Chris Erskine wonders why everyone makes such a big deal about mothers

I don't get the big fuss over moms. Seriously, they are the most common things. Most everyone has one. Some people have two or three, depending on marriage, remarriage and re-remarriage.

Chipmunks have mothers, horses have mothers, even mothers have mothers.

Yes, we've reached the saturation point when it comes to mothers. Look around. Moms are everywhere, common as criminals, critical as critics, on the front lines of American life itself.

I mean, who put them in charge?

Motherhood is a relentlessly hot topic in magazines and on talk shows — this week more than most. On Sunday, we'll shower them with flowers and candy, brunches and drippy cards, the whole mother lode of easy last-minute gifts.

Obviously, there's still a tendency to worship moms. Why? Beats me.

"Comb your hair! Drink your milk! Watch your tongue! Walk the dog!"

If you want the truth, moms scare me. They are fearless and overcommitted, especially when it comes to kids. There is something frightening about their unconditional love. It shows a foolish fortitude. A mother's heart is lethal — bigger and more powerful than anything the military owns.

Don't know about you, but that scares me. A mother's love is the most nuclear thing in the American arsenal. A mom gives (and soaks up) love to an almost selfish degree.

Let me give you an example: We have one in our house. The kids have pet names for her: Mom, or Mims, or Mommy Salami ... Posh or Slosh ... Fred, Flo, Ginger, Yo.

She answers to almost any of them.

They are a bunch of wise guys, her kids, yet their mother will still rescue them when they are sick, or too drunk to drive, or heartbroken or broke — sometimes all in a single Saturday night.

At no time in their lives will they find someone — a lover, a spouse, a lunatic, a lawyer — committed enough to do all those things.

If some kid calls me at 2 a.m., I tell them: "Good luck. Maybe you shouldn't have been out at 2 a.m. in the first place."

Click.

So instead they call her, their ultimate guardian angel, their last great hope in a cold and cruel world.

Yep, they are on the front lines of everyday life, mothers are. More than teachers, or civil codes, or Bibles or priests, mothers are responsible for our nation's sense of decency. That'd make me nuts too.

Some lead by example, others lead with a kick in the caboose. Whatever works.

"Chew your food! Sit up straight! Do your math! Wipe your chin!"

Moms rule because they manage to operate without insane levels of ego, hubris or covert, unseemly intentions. They seem to draw on salt mines of strength, core muscles made of oak. They were Zen before Zen was born.

For instance, the other day, the little guy accidentally got his cellphone caught in his mother's hair.

There he is, waving it around, doing some goofy, animated 12-year-old shtick — probably an impression of me — and before he knows it, the cheap hand-me-down cellphone we just gave him is completely tangled in his mother's mane.

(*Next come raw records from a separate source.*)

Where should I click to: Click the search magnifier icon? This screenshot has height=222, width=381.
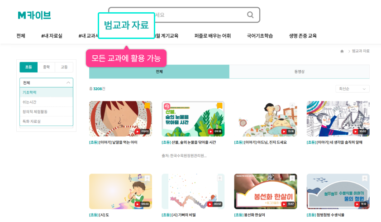(250, 15)
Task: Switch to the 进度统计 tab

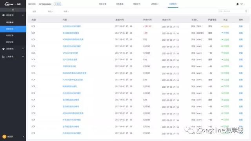Action: [155, 4]
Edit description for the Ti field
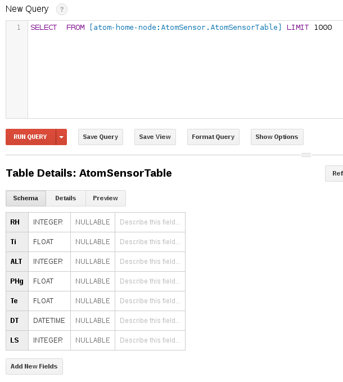Viewport: 343px width, 382px height. click(150, 242)
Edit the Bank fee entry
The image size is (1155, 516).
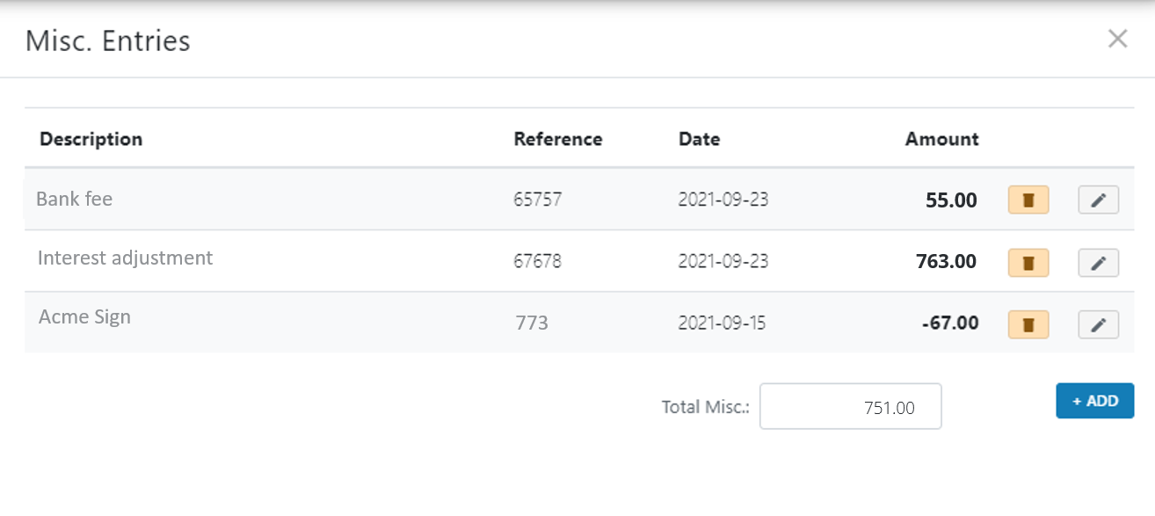[1098, 200]
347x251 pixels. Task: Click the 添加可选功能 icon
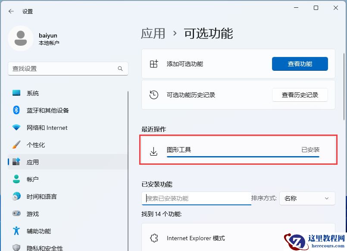[x=154, y=63]
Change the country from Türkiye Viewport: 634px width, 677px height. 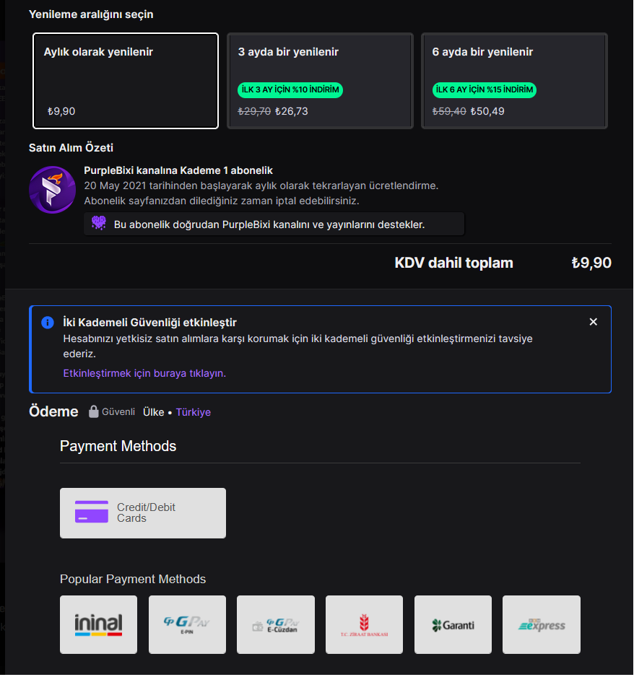tap(194, 412)
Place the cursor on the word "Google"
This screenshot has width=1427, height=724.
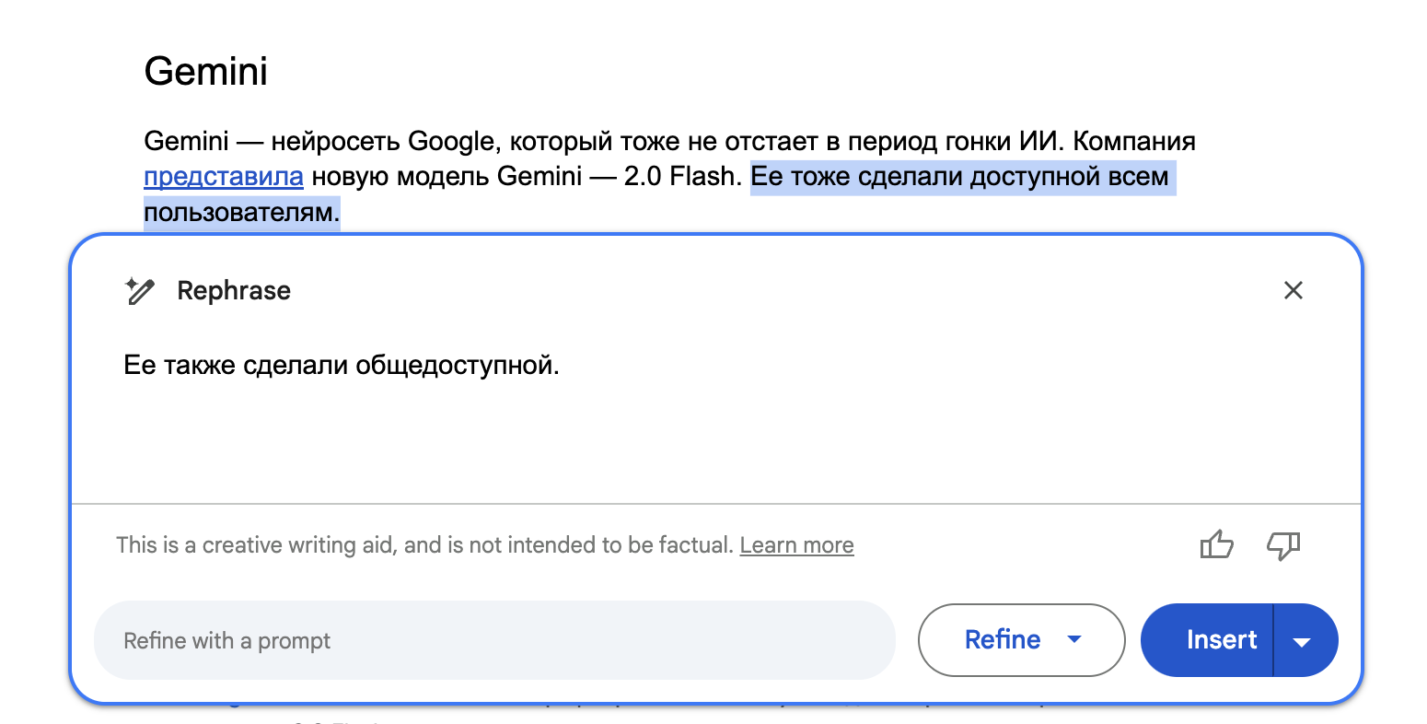point(451,141)
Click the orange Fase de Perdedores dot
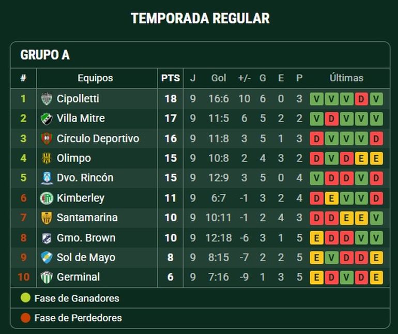The height and width of the screenshot is (334, 398). (x=25, y=318)
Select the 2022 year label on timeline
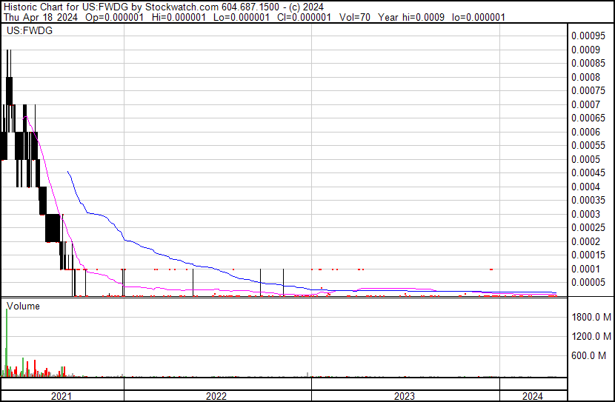 [216, 396]
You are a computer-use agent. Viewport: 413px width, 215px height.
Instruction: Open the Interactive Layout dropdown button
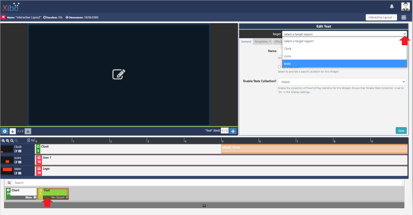pos(381,18)
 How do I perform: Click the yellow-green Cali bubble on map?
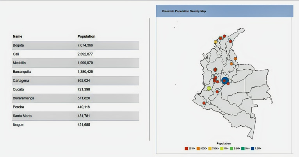pyautogui.click(x=209, y=88)
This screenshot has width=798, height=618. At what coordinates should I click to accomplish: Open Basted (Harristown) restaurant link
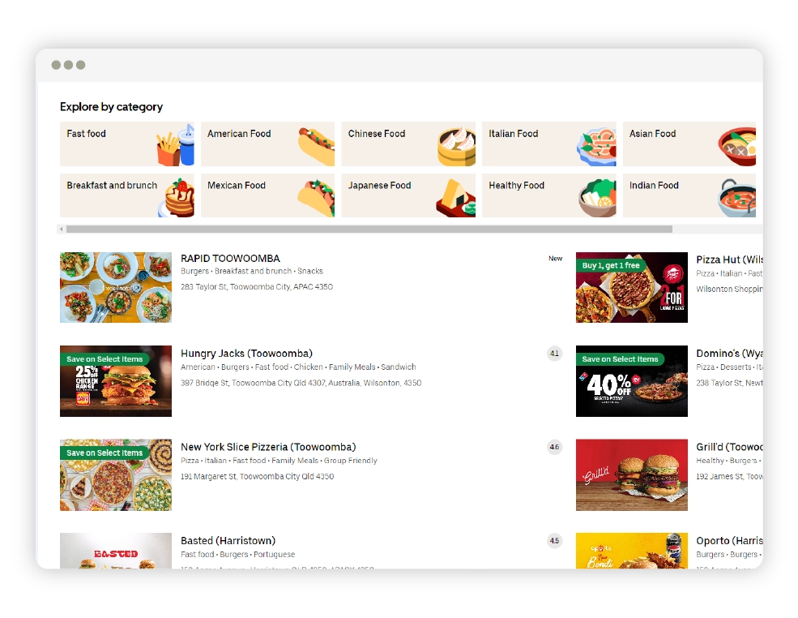tap(228, 541)
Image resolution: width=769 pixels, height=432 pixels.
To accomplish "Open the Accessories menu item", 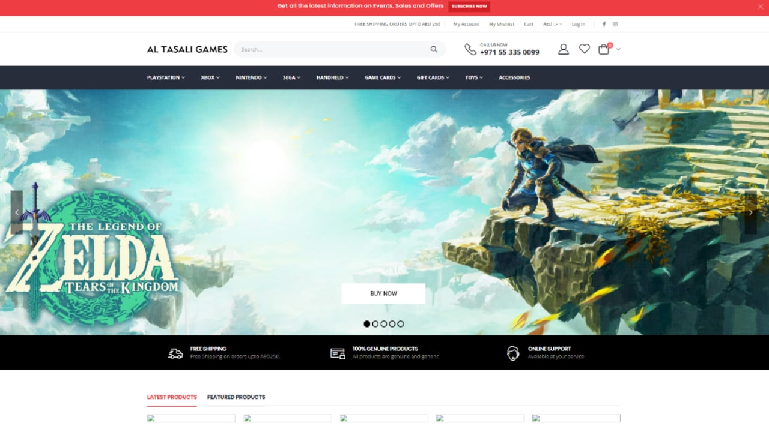I will point(514,77).
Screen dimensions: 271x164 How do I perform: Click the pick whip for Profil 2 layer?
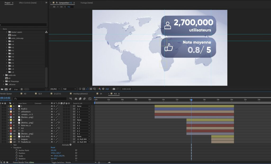[x=74, y=109]
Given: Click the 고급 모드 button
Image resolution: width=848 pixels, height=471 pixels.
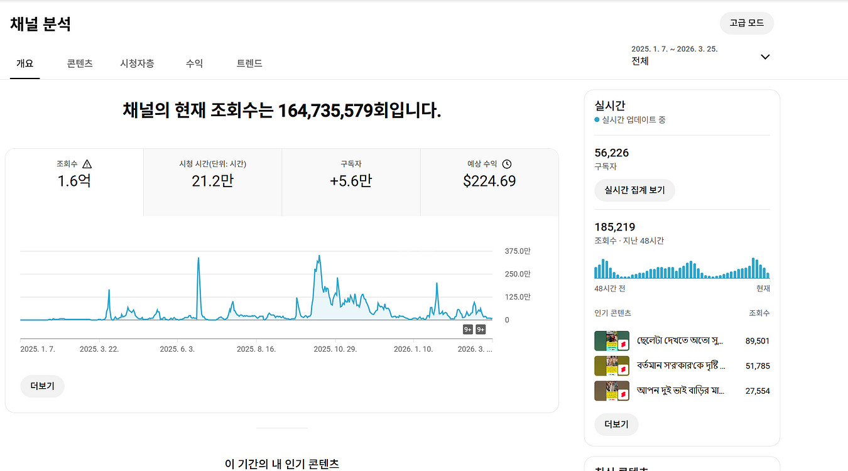Looking at the screenshot, I should click(746, 23).
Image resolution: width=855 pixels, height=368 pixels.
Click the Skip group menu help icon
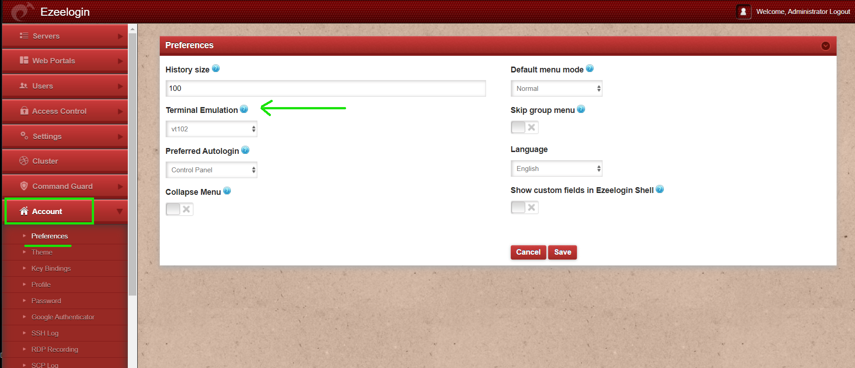point(581,109)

A lot of people would've killed him on the spot, but to his mother's credit, she didn't kill him at all. Sure, there were some severe repercussions: a bit of screaming, scissors, tears, apologies, gin. For a moment, I thought she might take him deep into the forest or dump him in the sea.

But to her credit, the little boy still lives, without a cellphone but with a mother who obviously loves him to an almost pathological degree.

Like I said, they're all a little nuts — the good moms especially. They're like characters in a satirical novel, the Catch-22 of love. I mean, only a crazy person would sign up for such warfare.

A recent study found that the value of a mother's work is $65,284 per year, up 9.1% over two years earlier.

Insure.com based its Mother's Day Index on government wage statistics for the various tasks a mother performs.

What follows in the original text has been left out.